States in the file must correspond in number and order to phylogenetic models in
<mod_fname_list>. Expected file format is as produced by 'hmm_train.'
--catmap, -c <fname>|<string> (Optionally use with --hmm) Mapping of feature types to
category numbers. Can give either a filename or an "inline" description of a
simple category map, e.g., --catmap "NCATS = 3 ; CDS 1-3".
--states, -S <state_list>
States of interest in the phylo-HMM, specified by number (indexing starts with 0),
or if --catmap, by category name.
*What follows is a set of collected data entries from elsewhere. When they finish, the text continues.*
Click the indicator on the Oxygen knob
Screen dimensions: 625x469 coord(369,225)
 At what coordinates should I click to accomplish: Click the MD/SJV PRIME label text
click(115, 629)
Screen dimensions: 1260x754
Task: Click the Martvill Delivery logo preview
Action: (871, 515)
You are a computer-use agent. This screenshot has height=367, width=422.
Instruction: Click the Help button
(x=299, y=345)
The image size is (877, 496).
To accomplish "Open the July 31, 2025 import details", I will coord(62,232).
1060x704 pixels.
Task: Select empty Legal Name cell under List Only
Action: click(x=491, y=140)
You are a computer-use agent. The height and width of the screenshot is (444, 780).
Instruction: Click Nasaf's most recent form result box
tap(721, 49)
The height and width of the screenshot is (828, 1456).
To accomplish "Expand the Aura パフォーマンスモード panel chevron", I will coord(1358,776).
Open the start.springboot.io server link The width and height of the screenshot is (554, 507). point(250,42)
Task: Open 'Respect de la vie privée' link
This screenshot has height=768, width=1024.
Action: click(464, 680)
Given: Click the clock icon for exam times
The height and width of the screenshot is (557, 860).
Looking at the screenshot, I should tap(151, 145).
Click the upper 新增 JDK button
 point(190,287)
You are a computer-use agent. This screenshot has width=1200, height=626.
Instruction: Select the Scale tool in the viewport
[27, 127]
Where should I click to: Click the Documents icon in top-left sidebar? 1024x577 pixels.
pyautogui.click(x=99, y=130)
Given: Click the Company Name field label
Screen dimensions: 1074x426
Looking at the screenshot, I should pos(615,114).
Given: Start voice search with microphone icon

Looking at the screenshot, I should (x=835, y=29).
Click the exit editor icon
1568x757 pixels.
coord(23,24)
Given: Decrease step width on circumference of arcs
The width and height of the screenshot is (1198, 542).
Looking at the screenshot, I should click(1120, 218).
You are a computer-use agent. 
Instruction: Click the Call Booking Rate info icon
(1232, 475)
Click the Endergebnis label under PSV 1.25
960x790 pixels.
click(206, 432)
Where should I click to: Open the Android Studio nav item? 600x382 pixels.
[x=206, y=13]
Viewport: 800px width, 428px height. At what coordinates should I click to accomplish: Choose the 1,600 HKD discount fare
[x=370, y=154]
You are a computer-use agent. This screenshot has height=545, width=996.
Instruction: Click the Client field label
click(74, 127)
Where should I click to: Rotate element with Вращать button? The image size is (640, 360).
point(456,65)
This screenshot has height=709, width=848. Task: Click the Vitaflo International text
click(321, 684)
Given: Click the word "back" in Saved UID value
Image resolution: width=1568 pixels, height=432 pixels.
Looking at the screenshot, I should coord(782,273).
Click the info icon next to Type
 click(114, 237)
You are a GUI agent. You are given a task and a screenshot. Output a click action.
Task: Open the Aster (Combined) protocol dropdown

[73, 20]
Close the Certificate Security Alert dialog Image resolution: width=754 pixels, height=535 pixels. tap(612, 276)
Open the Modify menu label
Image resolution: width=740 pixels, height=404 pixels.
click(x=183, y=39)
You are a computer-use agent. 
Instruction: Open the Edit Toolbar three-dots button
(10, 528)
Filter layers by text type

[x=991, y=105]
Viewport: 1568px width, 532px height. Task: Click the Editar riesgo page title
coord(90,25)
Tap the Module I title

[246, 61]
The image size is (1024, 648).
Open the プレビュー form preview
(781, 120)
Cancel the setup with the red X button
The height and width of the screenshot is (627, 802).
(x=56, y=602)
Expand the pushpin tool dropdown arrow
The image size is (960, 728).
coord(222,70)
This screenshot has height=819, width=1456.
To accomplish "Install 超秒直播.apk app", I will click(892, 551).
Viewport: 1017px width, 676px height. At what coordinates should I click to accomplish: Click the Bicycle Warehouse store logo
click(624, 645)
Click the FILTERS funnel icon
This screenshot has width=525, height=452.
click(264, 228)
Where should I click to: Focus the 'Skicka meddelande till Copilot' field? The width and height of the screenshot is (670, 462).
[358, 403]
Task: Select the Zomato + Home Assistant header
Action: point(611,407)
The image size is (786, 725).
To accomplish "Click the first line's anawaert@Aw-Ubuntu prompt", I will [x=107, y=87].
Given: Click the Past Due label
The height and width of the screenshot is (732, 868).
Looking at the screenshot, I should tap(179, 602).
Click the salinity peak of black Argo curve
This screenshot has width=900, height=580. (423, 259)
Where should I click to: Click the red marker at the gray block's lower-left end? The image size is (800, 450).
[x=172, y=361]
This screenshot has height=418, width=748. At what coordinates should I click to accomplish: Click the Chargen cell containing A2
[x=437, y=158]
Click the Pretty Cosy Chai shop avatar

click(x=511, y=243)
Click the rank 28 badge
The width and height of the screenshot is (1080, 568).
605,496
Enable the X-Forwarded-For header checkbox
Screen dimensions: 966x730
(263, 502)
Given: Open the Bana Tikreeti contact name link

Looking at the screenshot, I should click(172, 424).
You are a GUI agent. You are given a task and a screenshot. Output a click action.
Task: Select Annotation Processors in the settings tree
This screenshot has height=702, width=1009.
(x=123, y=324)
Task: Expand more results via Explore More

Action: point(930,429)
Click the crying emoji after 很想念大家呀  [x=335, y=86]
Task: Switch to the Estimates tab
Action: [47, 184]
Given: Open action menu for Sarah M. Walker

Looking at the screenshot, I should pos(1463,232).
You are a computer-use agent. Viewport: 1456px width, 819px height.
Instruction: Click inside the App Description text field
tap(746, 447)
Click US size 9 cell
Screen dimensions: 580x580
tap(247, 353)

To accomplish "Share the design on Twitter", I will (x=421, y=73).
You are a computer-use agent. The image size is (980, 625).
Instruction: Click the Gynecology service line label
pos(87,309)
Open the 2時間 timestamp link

Default value is 1. Choosing --states "0,1,2"
will cause output of the sum of the posterior probabilities for states 0, 1, and 2,
and/or of regions in which the Viterbi path coincides with (any of) states 0, 1, or
2 (see --viterbi).
--reflect-strand, -U <pivot_states>
(Optionally use with --hmm) Given an HMM describing the forward strand, create a
larger HMM that allows for features on both strands by "reflecting" the original
HMM about the specified "pivot" states. The new HMM will be used for prediction on
both strands. States can be specified by number (indexing starts with 0), or if
--catmap, by category name.
Missing data [rarely used]
--require-informative, -M <states> Require "informative" columns (i.e., columns with more
than two non-missing-data characters, excluding sequences specified by
--not-informative) in specified HMM states, to help eliminate false positive
predictions. States can be specified by number (indexing starts with 0) or, if
--catmap is used, by category name. Non-informative columns will be given emission
probabilities of zero. By default, this option is active, with <states> equal to
the set of states of interest for prediction (as specified by --states). Use
"none" to disable completely.
--not-informative, -F <list>
Do not consider the specified sequences (listed by name) when deciding whether a
column is informative. This option may be useful when sequences are present that
are very close to the reference sequence and thus do not contribute much in the way
of phylogenetic information. E.g., one might use "--not-informative chimp" with a
human-referenced multiple alignment including chimp sequence, to avoid
false-positive predictions based only on human/chimp alignments (can be a problem,
e.g., with --coding-potential).
--ignore-missing, -z
(For use when estimating transition probabilities) Ignore regions of missing data
in all sequences but the reference sequence (excluding sequences specified by
--not-informative) when estimating transition probabilities. Can help avoid
too-low estimates of <mu> and <nu> or too-high estimates of <lambda>. Warning:
this option should not be used with --viterbi because coordinates in output will be
unrecognizable.
SEE ALSO
J. Felsenstein and G. Churchill. 1996. A hidden Markov model approach to variation among
sites in rate of evolution. Mol. Biol. Evol., 13:93-104. A. Siepel, G. Bejerano, J. S.
Pedersen, et al. 2005.
Evolutionarily conserved elements in vertebrate, insect, worm, and yeast genomes. Genome
Res. (in press) A. Siepel and D. Haussler. 2004. Computational identification of
evolutionarily conserved exons. Proc. 8th Annual Int'l Conf. on Research in
Computational Biology (RECOMB '04), pp. 177-186.
J. Thomas et al. 2003. Comparative analyses of multi-species sequences from targeted
genomic regions. Nature 424:788-793.
Z. Yang. 1994. Maximum likelihood phylogenetic estimation from DNA sequences with variable
rates over sites: approximate methods. J. Mol. Evol., 39:306-314.